RPostal

Digital Seal Timestamps

The Digital Seal® email authentication service provides the recipient with proof of original time of transmission of an email.

Standard email is easily edited, times associated with delivery can be manipulated, and sender addresses may be easily spoofed. An email sent as a Registered Email™ message with a Digital Seal® mark not only returns a Registered Receipt™ email proof of delivery record for the sender, but also provides the recipient a simple way to verify original content, and original timestamp of transmission.

The Digital Seal® technology reconstructs the electronic originals on demand, for any recipient or future recipient if the email has been forwarded to others or saved in a storage drive.

This Digital Seal® serves as the ultimate forensic evidence of the email transmission, timestamp, and authorship.

A Certified Email™ transmission is the combination of the Registered Email™ delivery proof plus the Digital Seal® sender authentication technologies.

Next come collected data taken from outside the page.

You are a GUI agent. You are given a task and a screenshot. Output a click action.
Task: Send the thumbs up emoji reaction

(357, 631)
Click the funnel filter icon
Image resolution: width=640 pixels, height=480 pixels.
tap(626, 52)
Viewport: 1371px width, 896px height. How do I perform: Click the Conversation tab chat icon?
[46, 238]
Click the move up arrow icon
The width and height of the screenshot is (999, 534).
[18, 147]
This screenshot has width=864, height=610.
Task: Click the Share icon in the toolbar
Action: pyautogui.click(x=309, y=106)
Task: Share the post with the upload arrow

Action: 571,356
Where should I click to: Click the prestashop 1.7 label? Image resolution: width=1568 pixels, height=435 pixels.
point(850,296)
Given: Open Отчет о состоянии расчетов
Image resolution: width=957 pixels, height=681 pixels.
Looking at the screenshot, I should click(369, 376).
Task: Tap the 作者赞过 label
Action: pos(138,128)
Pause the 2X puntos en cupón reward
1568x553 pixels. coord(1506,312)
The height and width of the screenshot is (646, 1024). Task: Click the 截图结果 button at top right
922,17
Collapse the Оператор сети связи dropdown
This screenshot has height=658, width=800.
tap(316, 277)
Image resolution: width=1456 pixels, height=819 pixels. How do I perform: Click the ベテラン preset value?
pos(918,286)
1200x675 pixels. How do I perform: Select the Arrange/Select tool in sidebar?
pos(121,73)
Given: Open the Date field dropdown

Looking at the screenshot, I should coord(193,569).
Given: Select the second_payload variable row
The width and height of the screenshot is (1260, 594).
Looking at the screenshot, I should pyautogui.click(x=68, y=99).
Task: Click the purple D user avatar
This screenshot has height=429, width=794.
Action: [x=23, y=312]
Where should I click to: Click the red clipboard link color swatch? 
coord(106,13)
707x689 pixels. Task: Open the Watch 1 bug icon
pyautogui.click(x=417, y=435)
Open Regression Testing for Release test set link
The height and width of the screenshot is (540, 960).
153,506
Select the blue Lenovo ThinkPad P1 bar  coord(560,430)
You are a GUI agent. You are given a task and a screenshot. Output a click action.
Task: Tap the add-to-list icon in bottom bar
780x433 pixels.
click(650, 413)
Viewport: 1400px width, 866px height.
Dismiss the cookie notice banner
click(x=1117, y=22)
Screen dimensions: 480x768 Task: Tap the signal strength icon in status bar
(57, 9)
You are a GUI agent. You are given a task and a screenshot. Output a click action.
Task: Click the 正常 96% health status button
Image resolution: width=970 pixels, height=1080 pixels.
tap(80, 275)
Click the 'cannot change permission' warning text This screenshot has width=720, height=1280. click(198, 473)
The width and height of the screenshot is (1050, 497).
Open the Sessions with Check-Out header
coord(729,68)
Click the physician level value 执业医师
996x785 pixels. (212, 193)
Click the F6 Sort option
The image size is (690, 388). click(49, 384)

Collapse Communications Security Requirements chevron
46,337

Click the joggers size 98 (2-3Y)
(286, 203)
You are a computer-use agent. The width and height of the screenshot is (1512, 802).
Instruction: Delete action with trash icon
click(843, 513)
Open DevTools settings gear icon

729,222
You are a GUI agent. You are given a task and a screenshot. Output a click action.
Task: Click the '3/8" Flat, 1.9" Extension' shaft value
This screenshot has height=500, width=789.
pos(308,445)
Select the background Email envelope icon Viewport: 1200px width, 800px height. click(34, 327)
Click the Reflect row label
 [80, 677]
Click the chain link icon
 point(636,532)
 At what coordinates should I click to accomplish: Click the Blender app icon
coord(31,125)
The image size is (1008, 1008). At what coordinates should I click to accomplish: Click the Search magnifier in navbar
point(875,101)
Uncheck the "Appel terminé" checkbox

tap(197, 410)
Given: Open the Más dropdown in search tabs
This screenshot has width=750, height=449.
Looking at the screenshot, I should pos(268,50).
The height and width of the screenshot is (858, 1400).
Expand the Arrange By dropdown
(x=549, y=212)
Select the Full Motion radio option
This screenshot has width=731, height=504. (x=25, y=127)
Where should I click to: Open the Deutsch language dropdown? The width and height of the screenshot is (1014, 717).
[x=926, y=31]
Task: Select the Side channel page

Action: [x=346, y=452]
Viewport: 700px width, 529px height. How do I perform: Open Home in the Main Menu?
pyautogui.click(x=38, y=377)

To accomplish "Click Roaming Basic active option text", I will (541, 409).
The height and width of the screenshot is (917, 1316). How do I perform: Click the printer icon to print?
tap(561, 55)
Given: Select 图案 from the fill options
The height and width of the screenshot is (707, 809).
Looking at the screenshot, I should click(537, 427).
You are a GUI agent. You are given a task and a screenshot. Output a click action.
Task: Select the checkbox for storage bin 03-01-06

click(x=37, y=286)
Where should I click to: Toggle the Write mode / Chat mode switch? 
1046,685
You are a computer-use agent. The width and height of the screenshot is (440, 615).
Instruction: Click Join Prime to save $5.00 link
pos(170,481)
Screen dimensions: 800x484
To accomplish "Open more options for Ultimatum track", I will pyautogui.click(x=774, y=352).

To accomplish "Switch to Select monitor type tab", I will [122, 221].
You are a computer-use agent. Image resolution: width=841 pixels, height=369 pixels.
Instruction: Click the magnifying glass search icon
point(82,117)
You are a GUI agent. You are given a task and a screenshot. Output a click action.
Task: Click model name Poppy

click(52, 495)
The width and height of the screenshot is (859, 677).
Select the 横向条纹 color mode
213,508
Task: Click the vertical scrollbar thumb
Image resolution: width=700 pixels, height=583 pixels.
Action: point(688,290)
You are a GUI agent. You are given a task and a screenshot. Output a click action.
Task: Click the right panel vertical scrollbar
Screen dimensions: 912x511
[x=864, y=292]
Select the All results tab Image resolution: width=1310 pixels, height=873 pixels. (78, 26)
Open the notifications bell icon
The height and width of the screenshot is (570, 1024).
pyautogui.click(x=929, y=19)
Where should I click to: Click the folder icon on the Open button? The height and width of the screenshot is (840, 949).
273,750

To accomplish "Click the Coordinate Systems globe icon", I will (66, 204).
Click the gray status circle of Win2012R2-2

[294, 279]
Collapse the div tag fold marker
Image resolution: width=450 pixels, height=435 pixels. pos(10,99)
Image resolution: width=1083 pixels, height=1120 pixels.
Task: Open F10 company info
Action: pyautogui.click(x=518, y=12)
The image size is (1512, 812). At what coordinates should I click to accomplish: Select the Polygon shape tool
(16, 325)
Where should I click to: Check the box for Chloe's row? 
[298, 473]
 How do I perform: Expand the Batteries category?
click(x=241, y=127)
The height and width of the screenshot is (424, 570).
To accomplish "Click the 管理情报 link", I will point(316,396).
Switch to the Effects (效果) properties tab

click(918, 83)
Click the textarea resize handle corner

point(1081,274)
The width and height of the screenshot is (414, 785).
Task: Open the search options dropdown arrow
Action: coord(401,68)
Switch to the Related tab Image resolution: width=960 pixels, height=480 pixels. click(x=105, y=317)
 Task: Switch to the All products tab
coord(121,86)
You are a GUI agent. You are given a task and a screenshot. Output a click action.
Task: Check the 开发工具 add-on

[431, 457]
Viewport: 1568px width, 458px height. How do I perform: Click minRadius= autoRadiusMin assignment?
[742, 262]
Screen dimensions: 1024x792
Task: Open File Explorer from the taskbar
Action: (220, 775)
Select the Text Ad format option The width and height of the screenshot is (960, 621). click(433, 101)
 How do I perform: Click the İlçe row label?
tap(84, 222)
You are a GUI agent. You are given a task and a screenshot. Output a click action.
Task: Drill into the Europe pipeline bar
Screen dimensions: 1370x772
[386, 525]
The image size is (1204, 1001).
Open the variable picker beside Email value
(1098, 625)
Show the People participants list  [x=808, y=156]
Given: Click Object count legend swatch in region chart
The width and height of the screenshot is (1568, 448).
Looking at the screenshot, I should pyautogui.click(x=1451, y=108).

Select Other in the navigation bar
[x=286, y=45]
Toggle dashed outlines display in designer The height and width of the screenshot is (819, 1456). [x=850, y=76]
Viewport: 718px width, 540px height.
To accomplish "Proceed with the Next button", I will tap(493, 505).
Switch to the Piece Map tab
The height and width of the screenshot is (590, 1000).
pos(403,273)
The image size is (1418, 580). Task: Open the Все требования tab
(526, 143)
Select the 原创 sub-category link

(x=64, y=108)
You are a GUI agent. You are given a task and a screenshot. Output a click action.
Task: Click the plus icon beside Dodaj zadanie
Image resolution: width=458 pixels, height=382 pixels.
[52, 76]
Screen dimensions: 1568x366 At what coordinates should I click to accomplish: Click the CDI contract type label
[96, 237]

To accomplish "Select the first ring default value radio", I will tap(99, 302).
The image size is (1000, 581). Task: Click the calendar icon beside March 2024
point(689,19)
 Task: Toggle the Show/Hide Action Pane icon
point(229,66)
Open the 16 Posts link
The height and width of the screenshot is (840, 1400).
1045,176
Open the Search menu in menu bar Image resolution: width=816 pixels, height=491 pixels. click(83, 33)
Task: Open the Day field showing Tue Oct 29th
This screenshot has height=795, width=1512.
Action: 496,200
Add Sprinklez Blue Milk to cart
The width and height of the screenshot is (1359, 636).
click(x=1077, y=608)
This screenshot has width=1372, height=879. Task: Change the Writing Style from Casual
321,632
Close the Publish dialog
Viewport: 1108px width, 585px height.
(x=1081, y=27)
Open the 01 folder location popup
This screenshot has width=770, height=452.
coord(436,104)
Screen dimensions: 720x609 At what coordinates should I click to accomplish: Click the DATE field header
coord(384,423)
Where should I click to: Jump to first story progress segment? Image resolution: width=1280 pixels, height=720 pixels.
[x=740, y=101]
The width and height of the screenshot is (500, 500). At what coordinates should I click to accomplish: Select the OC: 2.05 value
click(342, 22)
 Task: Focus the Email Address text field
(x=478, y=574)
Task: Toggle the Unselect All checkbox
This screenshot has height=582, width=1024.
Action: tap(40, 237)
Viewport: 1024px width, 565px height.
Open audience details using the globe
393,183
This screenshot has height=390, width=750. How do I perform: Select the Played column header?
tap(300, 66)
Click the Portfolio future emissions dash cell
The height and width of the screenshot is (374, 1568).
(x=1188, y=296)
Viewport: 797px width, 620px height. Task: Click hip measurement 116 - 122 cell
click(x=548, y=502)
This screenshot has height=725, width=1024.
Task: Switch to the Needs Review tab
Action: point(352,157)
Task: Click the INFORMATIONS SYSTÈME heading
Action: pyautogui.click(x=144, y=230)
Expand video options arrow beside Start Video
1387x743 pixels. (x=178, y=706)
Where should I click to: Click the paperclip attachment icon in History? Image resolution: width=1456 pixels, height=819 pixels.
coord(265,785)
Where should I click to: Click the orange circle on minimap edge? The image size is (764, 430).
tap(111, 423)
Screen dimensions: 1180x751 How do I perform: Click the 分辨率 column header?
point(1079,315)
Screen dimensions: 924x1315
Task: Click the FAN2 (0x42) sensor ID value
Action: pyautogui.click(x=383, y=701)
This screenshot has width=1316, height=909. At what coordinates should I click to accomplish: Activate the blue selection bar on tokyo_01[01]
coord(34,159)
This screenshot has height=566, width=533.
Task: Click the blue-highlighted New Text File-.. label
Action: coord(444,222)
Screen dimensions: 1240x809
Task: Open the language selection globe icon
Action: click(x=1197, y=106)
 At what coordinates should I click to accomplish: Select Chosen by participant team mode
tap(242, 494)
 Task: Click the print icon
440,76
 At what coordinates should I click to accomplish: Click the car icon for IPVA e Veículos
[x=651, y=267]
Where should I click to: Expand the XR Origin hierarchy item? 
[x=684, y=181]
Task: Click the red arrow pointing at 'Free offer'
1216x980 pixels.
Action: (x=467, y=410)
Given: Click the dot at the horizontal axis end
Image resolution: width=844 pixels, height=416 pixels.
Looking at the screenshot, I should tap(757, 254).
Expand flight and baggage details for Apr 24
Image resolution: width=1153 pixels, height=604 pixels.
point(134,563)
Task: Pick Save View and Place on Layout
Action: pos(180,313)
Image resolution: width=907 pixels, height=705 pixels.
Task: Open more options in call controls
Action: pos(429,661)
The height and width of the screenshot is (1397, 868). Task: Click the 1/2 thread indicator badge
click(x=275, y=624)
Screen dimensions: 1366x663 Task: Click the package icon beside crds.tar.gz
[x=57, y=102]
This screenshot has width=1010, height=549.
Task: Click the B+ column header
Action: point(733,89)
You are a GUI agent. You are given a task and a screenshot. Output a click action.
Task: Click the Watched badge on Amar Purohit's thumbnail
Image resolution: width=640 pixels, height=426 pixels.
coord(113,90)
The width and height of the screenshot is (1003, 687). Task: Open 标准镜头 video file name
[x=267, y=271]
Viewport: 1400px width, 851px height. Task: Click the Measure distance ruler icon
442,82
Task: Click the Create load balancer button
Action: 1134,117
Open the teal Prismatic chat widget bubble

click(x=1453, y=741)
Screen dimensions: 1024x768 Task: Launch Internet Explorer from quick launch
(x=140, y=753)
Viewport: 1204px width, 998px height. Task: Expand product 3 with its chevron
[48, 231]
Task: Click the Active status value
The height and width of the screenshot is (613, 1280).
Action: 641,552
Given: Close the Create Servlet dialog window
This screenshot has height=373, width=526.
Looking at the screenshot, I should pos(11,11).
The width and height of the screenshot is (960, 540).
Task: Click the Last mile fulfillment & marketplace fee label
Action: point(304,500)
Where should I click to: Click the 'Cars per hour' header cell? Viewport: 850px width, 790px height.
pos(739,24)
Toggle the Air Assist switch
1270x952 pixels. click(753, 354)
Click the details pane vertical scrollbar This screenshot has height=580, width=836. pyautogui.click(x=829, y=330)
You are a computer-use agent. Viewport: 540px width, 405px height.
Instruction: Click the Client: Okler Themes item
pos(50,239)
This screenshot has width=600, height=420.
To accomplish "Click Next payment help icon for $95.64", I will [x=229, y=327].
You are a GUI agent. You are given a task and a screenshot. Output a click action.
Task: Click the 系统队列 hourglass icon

UTC – Universal Time Coordinates Timestamp. Registered Email™ receipts, Certified Email™ transmissions, and Digital Seal authentication records include timestamps that may be displayed in local time (of the sender) and/or “universal time” formally known as “Coordinated Universal Time”. This term comes from the French word temps universel coordonné, abbreviated as UTC, and is the successor to Greenwich Mean Time (GMT). It is the primary standard of time by which the world regulates time and does not observe daylight saving time. UTC is used in many Internet and World Wide Web standards. The Network Time Protocol, designed to synchronize the clocks of computers over the Internet, encodes times using the UTC system. Computer servers, online services and other entities that rely on having a universally accepted time use UTC as it is more specific than GMT. Time zones are usually defined as differing from UTC by an integer number of hours, although the laws of each jurisdiction would have to be consulted if sub-second accuracy was required. Several jurisdictions have established time zones that differ by an integer number of half-hours or quarter-hours from UT1 or UTC. UTC does not change with a change of seasons, but local time or civil time may change if a time zone jurisdiction observes daylight saving time (summer time). For example, local time on the east coast of the United States is five hours behind UTC during winter, but four hours behind while daylight saving is observed there.

Unlike Digital Signatures on email, which are not recognized by most browser-based email programs and which lose their integrity if an email is forwarded or modified by anti-virus filters, the Digital Seal® technology applies a durable authentication mechanism that stays with the email regardless of how many times it is be forwarded, scanned, or saved.